• Dataset records:
◆ ◆ ◆ ◆ ◆ ◆ ◆
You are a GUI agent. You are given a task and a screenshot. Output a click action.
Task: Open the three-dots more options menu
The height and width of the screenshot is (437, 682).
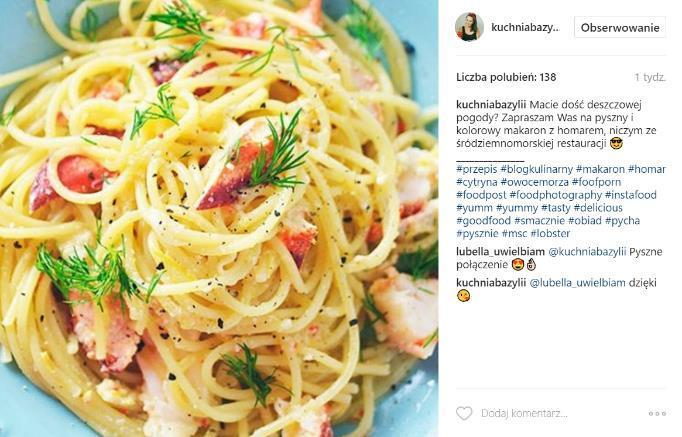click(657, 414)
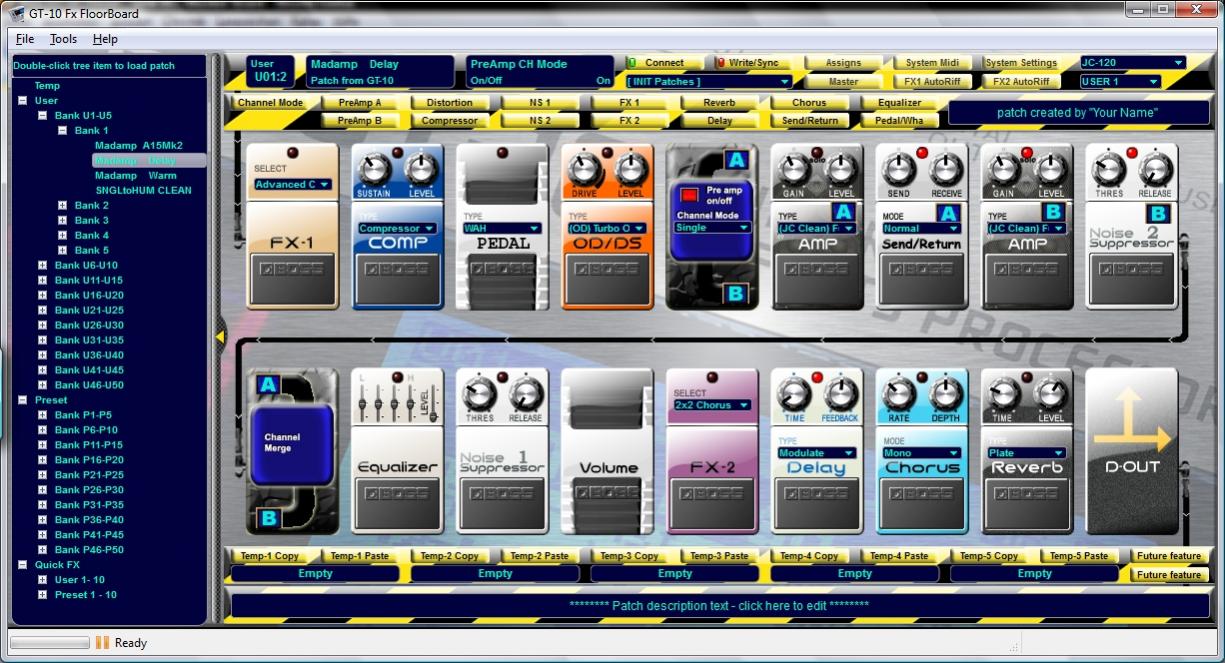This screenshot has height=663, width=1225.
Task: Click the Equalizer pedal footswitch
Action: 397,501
◆ ◆ ◆ ◆ ◆ ◆ ◆
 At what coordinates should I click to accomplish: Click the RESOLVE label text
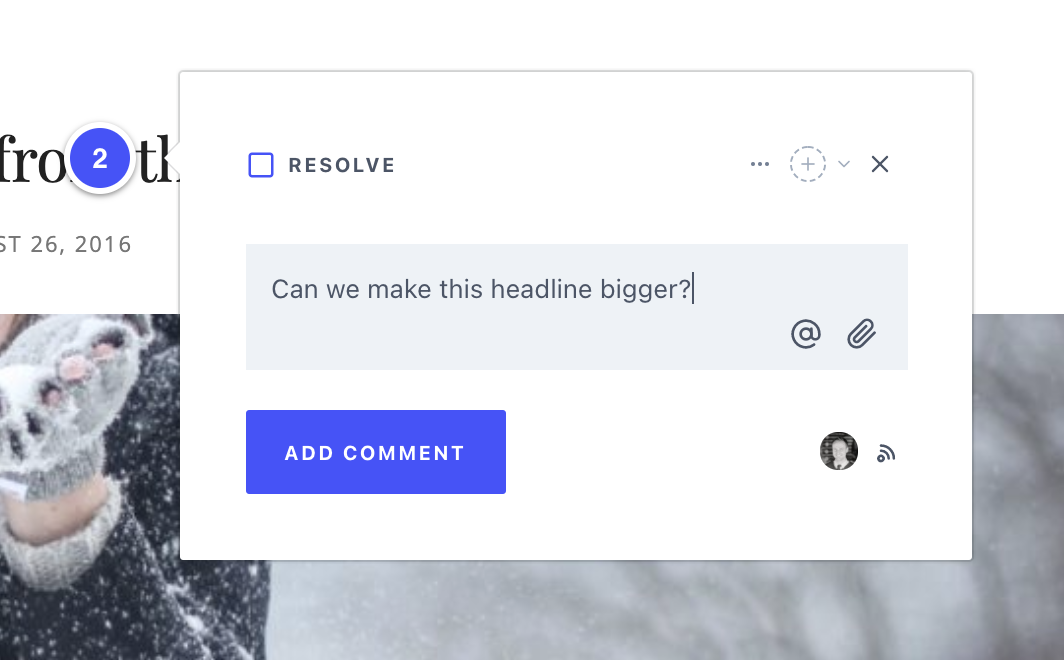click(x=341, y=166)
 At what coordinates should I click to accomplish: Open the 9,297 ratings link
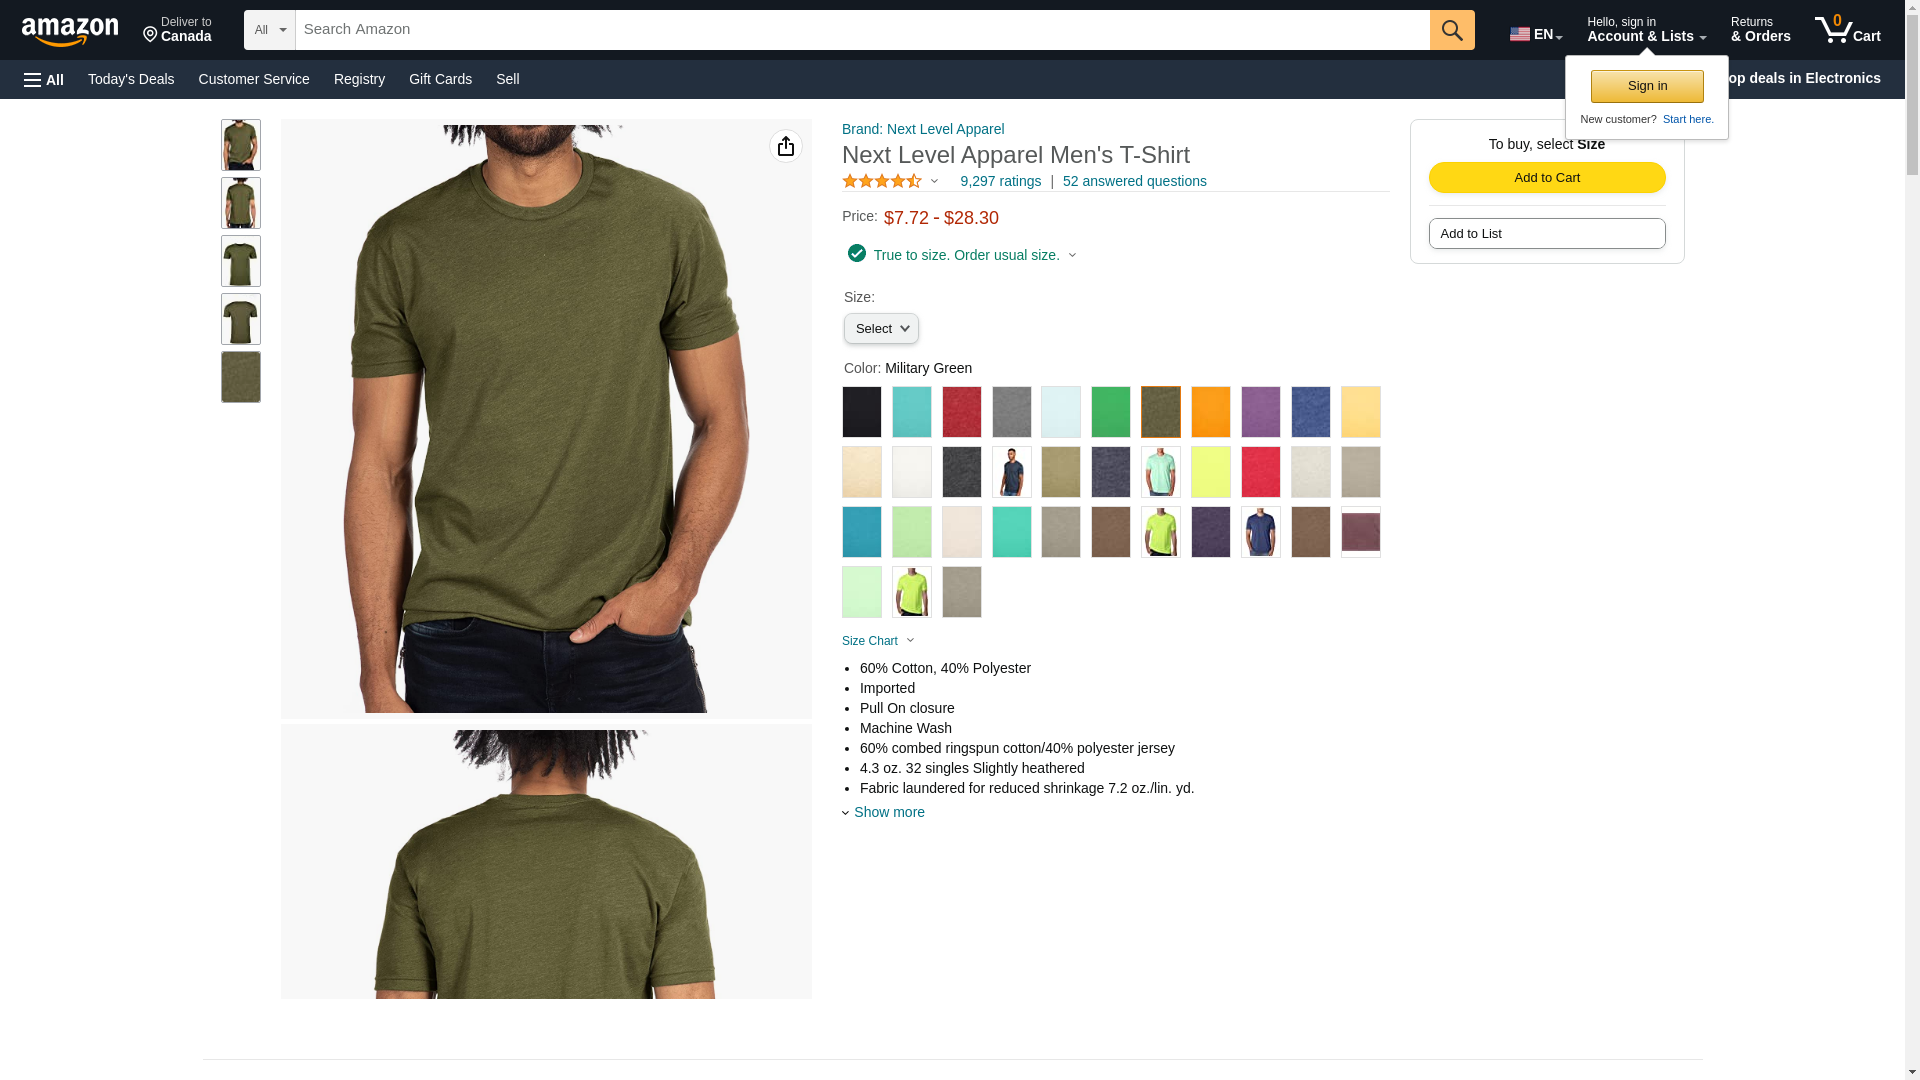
◆ ◆ ◆ ◆ ◆ ◆ ◆
• What is being asked: Reply with the number of lines in the entries that hold the word "Open", and add no other words.

• Response area: 2